### Records supplied
######

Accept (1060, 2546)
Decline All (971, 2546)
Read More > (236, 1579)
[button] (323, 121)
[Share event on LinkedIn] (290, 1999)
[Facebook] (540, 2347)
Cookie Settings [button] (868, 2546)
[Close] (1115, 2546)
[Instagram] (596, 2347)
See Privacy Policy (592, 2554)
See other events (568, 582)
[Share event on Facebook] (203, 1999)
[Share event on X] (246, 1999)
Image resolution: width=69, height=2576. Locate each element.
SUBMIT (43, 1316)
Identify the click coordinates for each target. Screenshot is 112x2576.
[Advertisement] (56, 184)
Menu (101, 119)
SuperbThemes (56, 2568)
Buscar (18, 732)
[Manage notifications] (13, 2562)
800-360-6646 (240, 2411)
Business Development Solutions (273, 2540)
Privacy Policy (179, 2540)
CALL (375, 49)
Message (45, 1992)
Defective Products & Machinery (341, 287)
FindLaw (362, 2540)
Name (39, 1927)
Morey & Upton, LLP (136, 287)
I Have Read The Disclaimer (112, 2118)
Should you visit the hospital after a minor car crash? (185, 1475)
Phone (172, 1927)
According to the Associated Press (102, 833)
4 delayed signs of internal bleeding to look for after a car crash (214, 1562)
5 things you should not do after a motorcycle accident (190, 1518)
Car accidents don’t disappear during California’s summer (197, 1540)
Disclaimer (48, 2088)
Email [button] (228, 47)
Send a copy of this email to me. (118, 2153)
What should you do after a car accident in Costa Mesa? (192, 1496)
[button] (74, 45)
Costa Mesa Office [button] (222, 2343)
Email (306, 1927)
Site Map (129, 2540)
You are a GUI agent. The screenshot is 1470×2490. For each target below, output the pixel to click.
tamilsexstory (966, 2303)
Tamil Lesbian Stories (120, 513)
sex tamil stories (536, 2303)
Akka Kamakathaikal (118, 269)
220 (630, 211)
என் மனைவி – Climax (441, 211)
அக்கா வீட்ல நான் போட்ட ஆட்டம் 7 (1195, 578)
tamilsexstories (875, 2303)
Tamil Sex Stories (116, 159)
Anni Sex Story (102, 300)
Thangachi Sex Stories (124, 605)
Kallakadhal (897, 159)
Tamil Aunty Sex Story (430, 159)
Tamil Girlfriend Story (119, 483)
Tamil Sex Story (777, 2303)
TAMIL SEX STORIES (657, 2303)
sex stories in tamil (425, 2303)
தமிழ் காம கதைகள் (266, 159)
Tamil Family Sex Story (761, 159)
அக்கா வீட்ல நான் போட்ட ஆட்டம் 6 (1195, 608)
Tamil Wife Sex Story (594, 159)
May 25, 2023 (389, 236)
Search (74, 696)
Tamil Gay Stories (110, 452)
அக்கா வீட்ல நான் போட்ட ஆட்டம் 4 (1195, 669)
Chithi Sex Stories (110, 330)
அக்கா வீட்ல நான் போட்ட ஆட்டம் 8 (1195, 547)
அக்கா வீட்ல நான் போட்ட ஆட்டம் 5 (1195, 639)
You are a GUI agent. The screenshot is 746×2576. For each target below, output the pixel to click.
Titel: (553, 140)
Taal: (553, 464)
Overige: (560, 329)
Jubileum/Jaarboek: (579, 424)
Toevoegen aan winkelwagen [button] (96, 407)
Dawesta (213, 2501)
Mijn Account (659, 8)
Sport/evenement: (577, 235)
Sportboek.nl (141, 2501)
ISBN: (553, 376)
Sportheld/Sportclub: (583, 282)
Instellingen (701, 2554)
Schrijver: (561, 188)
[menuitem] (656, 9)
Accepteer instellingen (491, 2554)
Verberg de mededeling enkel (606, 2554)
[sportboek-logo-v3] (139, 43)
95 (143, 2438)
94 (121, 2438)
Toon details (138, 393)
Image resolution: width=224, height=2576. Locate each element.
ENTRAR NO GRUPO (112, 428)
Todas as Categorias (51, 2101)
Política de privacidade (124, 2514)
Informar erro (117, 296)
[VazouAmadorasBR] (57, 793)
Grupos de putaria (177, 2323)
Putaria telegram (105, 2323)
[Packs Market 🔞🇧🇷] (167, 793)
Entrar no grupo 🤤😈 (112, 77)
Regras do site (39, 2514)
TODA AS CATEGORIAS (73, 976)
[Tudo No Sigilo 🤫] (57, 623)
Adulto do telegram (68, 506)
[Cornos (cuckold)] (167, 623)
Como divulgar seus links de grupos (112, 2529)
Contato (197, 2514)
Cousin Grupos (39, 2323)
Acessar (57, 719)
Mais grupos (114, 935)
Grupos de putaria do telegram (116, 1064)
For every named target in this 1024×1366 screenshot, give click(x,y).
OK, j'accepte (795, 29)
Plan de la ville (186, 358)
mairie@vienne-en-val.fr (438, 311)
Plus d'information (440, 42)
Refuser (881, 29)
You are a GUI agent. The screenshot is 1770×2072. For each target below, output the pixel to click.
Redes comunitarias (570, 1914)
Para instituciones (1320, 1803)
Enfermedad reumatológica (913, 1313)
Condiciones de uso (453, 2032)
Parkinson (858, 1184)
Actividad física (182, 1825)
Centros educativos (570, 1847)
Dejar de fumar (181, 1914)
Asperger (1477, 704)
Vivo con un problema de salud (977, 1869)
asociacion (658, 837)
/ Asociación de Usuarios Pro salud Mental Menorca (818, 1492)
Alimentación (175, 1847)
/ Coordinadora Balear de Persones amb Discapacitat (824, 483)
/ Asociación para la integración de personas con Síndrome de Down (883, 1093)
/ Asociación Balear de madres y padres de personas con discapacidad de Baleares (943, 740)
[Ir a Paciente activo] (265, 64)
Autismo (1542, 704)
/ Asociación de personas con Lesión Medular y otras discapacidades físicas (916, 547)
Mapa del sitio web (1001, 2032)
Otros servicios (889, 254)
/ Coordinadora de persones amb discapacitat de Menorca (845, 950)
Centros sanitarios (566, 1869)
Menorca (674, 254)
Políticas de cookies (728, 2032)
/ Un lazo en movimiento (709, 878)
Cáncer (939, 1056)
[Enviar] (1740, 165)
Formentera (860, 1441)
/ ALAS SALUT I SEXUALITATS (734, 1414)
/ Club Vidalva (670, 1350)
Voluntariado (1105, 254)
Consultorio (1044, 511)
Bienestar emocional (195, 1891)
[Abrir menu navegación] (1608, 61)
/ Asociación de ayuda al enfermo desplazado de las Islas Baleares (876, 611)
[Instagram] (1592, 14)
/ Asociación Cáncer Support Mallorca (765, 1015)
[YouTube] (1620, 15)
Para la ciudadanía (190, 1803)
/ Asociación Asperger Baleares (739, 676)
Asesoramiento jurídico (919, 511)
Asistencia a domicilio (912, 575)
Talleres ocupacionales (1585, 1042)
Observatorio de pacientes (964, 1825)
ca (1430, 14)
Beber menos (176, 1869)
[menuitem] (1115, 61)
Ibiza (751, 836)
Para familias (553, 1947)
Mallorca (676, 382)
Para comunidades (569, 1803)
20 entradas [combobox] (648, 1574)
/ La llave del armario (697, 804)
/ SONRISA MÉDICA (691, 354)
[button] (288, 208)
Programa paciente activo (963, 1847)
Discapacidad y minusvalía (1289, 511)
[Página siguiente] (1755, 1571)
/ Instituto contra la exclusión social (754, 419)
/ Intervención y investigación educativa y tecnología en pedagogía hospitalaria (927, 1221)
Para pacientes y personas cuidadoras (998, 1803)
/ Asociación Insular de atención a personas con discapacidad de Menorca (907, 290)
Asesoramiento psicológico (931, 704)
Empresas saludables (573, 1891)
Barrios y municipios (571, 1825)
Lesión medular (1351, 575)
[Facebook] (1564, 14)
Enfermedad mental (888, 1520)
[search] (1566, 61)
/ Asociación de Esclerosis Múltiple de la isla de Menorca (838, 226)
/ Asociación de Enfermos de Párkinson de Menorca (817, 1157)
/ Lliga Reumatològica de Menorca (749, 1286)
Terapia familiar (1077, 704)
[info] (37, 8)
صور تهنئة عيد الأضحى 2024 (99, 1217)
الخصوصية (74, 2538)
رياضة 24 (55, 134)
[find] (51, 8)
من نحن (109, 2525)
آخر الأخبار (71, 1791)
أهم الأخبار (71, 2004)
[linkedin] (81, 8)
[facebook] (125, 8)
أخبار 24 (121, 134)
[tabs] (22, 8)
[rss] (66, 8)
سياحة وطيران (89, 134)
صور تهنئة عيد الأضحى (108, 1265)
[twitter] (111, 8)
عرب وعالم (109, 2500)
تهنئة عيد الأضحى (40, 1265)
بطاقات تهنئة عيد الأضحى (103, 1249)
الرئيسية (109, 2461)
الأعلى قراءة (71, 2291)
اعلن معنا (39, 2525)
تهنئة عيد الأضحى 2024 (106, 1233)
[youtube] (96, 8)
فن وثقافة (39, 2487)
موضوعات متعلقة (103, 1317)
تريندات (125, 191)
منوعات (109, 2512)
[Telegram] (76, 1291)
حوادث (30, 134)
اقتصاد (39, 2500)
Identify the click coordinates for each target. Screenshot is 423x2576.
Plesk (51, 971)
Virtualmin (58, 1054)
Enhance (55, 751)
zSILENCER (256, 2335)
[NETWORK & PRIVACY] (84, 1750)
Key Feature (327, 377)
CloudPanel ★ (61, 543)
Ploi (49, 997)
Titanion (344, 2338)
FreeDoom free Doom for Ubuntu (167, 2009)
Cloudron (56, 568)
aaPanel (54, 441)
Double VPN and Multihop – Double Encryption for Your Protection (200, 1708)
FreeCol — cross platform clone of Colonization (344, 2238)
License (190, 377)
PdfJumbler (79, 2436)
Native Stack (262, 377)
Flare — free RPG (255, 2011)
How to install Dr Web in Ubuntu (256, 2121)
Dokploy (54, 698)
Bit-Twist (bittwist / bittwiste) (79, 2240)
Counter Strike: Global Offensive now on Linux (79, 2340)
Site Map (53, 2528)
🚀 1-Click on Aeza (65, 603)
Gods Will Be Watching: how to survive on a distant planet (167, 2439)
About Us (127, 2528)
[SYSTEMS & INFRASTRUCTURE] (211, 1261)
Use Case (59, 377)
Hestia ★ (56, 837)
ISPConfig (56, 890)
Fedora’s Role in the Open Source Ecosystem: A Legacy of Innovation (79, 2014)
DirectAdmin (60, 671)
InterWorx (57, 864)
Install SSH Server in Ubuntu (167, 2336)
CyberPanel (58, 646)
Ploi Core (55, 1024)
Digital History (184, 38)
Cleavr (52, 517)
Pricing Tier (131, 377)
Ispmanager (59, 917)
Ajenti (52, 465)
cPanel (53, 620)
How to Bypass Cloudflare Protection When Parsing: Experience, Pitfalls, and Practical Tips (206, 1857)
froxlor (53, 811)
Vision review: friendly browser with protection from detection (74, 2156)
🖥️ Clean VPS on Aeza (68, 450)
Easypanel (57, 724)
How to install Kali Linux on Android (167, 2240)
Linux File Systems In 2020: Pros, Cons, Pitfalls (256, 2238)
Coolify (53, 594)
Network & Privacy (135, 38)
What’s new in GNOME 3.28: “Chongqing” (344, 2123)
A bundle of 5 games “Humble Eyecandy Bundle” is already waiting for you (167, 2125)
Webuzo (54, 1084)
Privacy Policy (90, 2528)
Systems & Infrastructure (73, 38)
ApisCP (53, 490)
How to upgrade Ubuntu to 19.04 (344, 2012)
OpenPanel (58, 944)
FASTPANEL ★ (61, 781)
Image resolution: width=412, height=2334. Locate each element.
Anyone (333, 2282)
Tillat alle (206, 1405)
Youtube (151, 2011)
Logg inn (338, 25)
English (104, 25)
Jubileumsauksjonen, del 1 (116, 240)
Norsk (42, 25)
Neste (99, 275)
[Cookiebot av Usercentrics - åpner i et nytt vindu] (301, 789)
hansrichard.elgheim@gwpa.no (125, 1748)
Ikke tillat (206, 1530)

######

### Exercise details
Copy out, from the listing above, every line that contains the word "Cáncer".

### Written solution
Cáncer (939, 1056)
/ Asociación Cáncer Support Mallorca (765, 1015)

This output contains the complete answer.